Minnipa is a small town serving the local grain growing community located on South Australia's Eyre Peninsula.

History
The Nauo were the indigenous people of the area of Minnipa prior to English colonisation and the area around the town was first settled by Europeans in 1878. At the arrival of the railway line on 5 May 1913, the town consisted of two tents. Development of the surrounding districts followed the railway, and accelerated after the opening of the water pipeline from the Tod River scheme in 1925. By 1960, Minnipa was the major railway centre between Cummins and Thevenard. Before the construction of the Tod River scheme and its network of pipelines, tanks were constructed at many locations to catch the runoff from the granite outcrops which are a feature of the landscape. The earliest of these were constructed at Minnipa Hill in 1914 by the South Australian Railways. These historic tanks were reconditioned in the 1990s and fitted with new roofs to provide a standby water supply for Minnipa.
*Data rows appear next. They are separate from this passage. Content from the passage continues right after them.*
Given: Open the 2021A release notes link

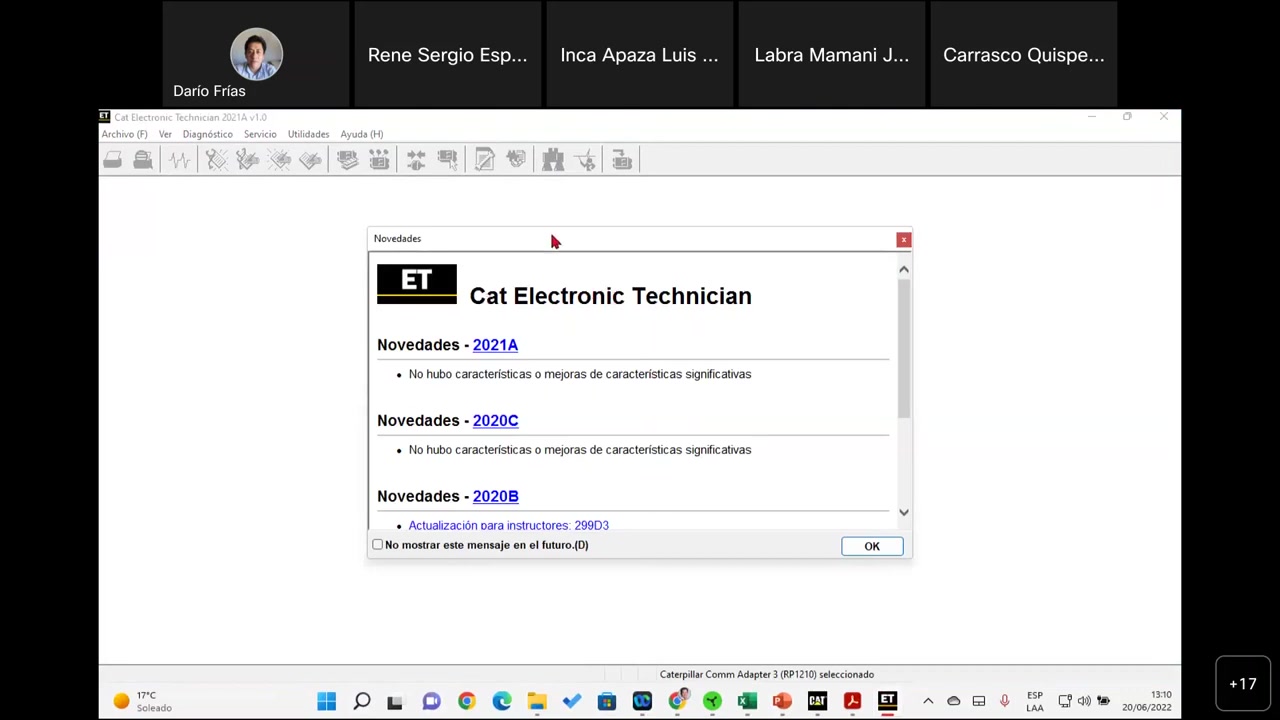Looking at the screenshot, I should point(495,345).
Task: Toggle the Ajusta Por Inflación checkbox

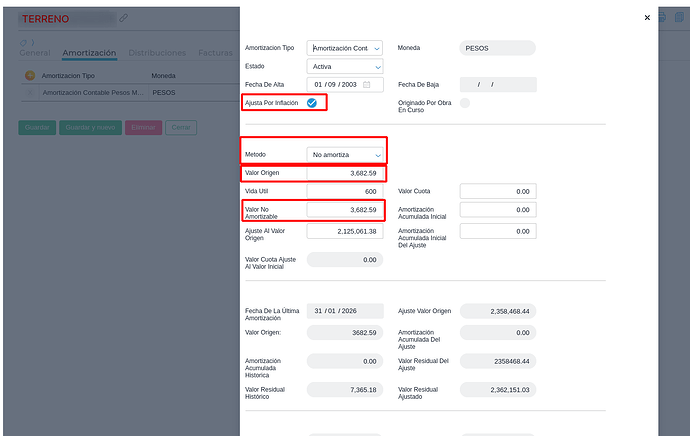Action: 312,103
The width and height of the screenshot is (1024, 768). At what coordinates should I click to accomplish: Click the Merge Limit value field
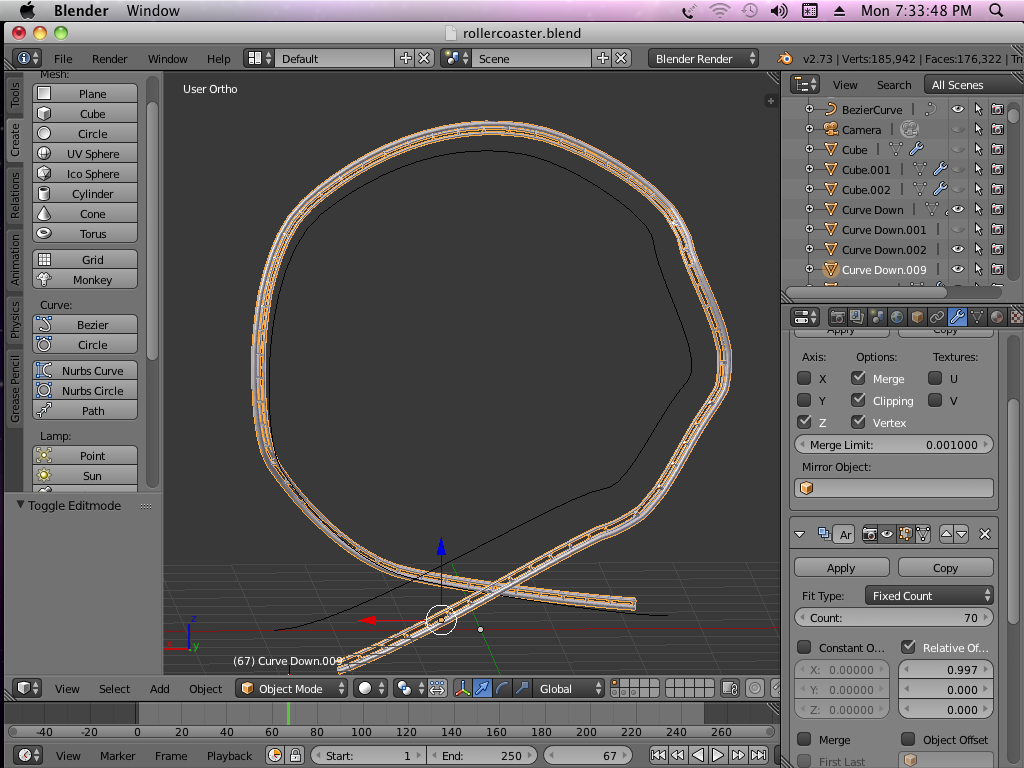(894, 445)
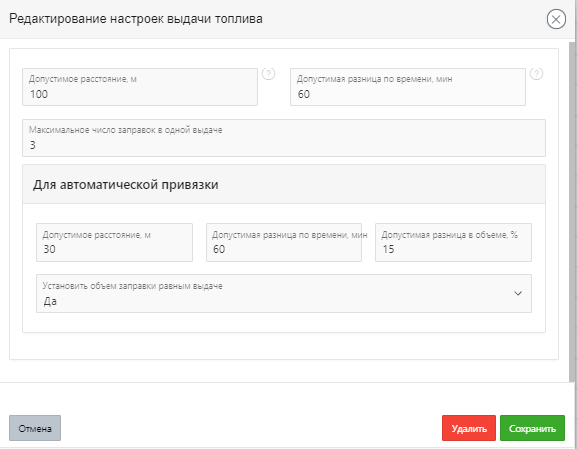This screenshot has height=449, width=577.
Task: Click top time difference field with 60
Action: [408, 87]
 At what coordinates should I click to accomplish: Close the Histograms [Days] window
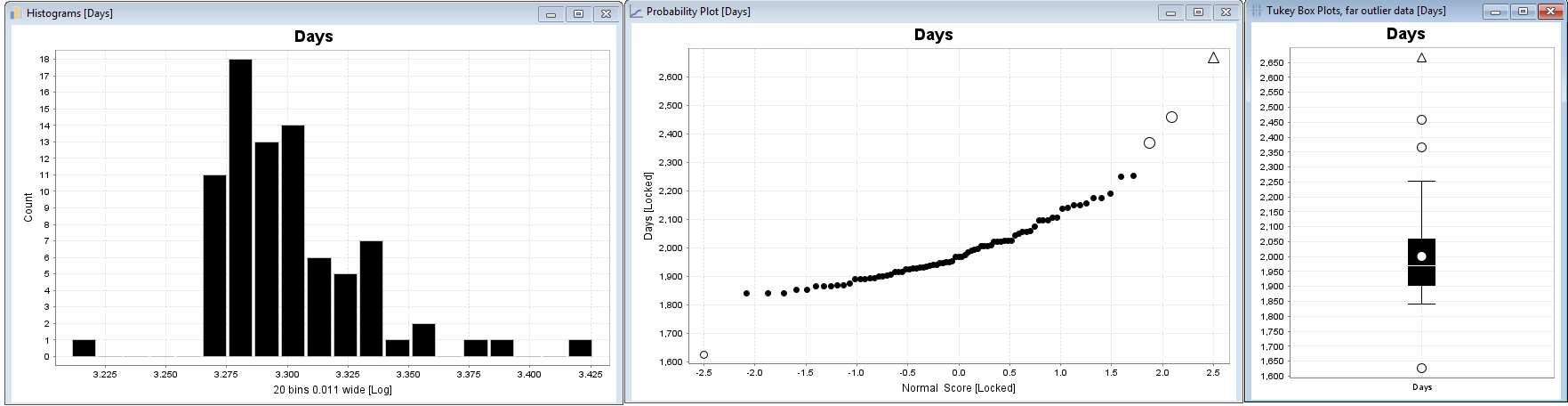pyautogui.click(x=606, y=14)
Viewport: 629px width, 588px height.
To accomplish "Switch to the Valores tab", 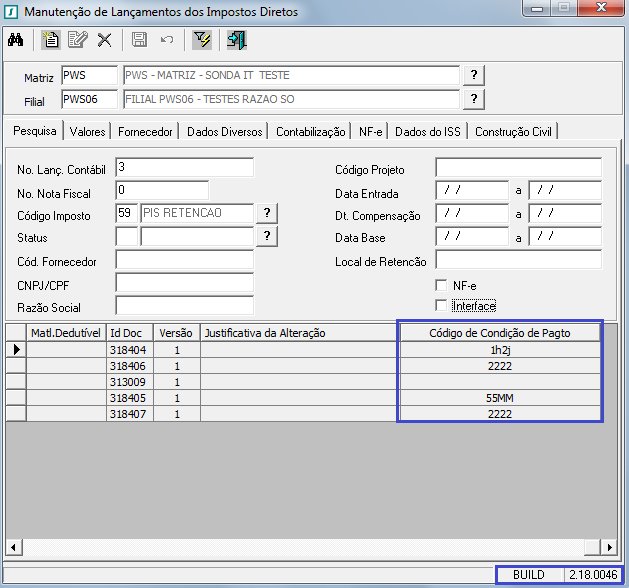I will pyautogui.click(x=88, y=131).
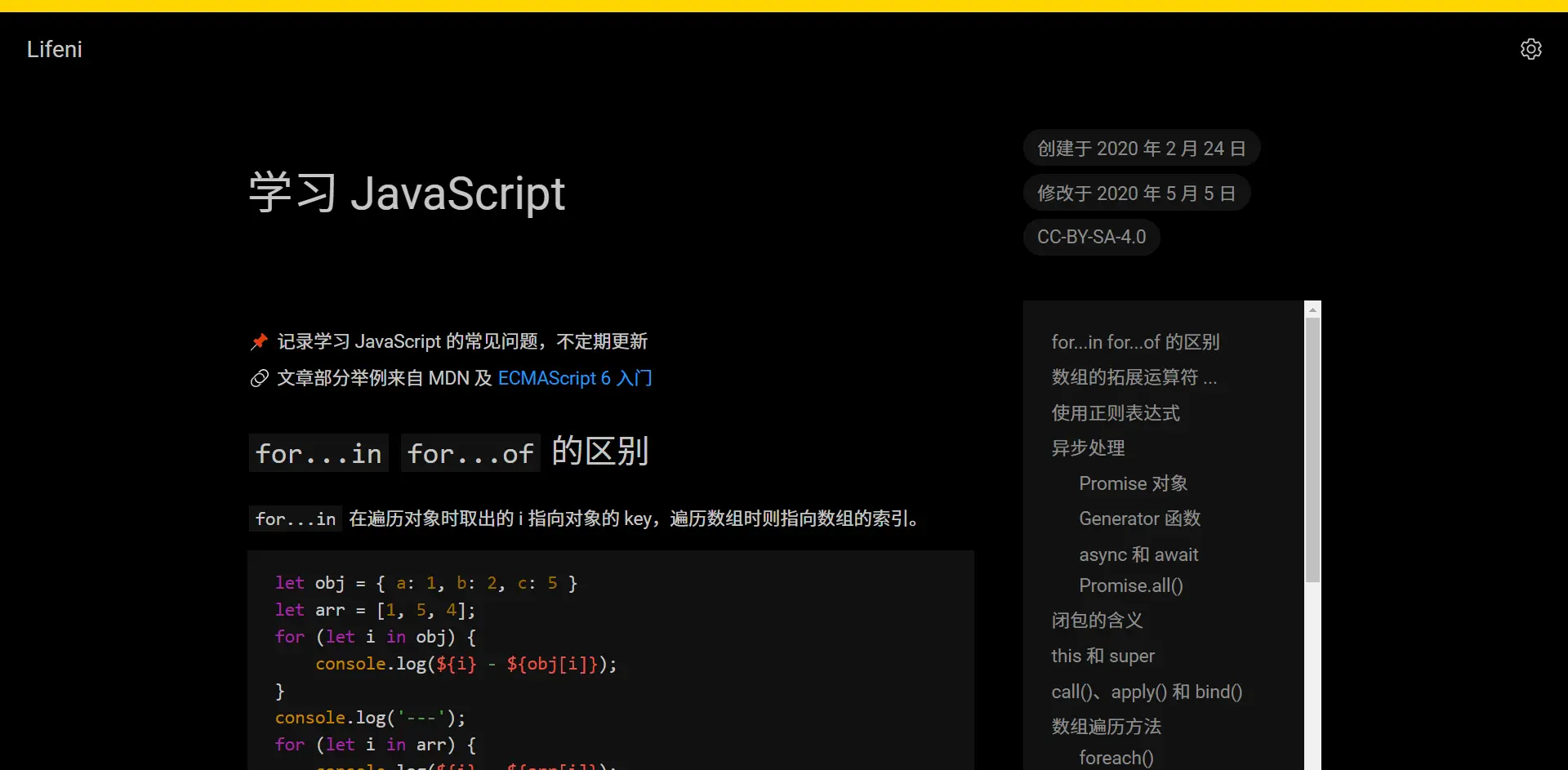
Task: Click the link chain icon
Action: pos(259,378)
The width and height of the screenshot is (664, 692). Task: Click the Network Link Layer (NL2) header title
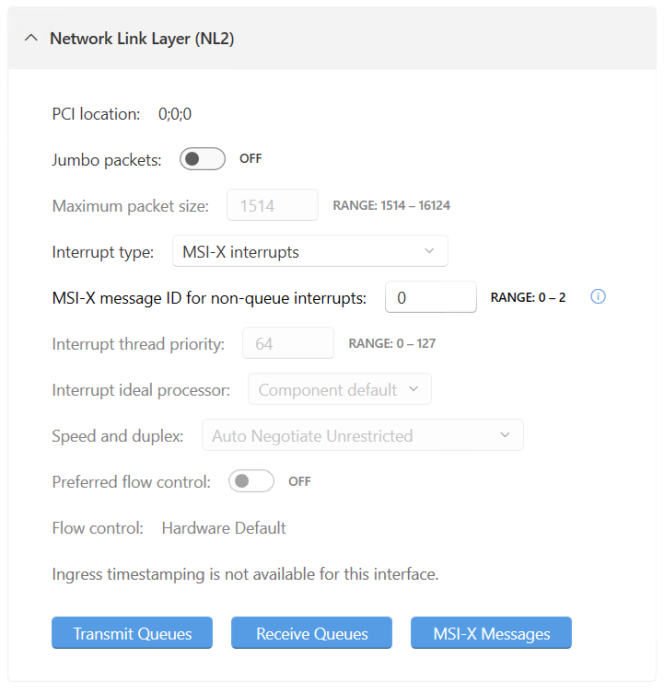(x=142, y=39)
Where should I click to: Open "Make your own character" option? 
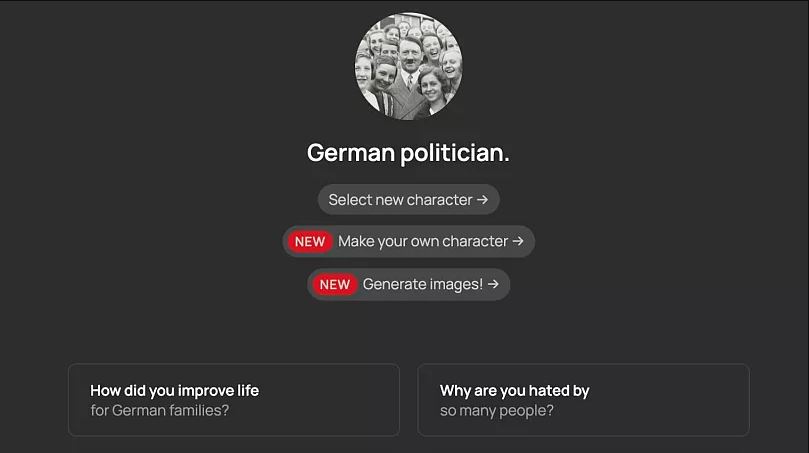(408, 241)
The town was proclaimed in 1915 and subsequently it became a typical wheatbelt town servicing the surrounding area and providing the necessary grain handling and rail facilities to allow farmers fast access to Thevenard and Port Lincoln. Within the town are a number of grain silos that serve to store the local wheat crop.  Adjacent to the silos is a disused railway siding which used to freight the grain crop to Port Lincoln, which is now done by road transport for export around the world.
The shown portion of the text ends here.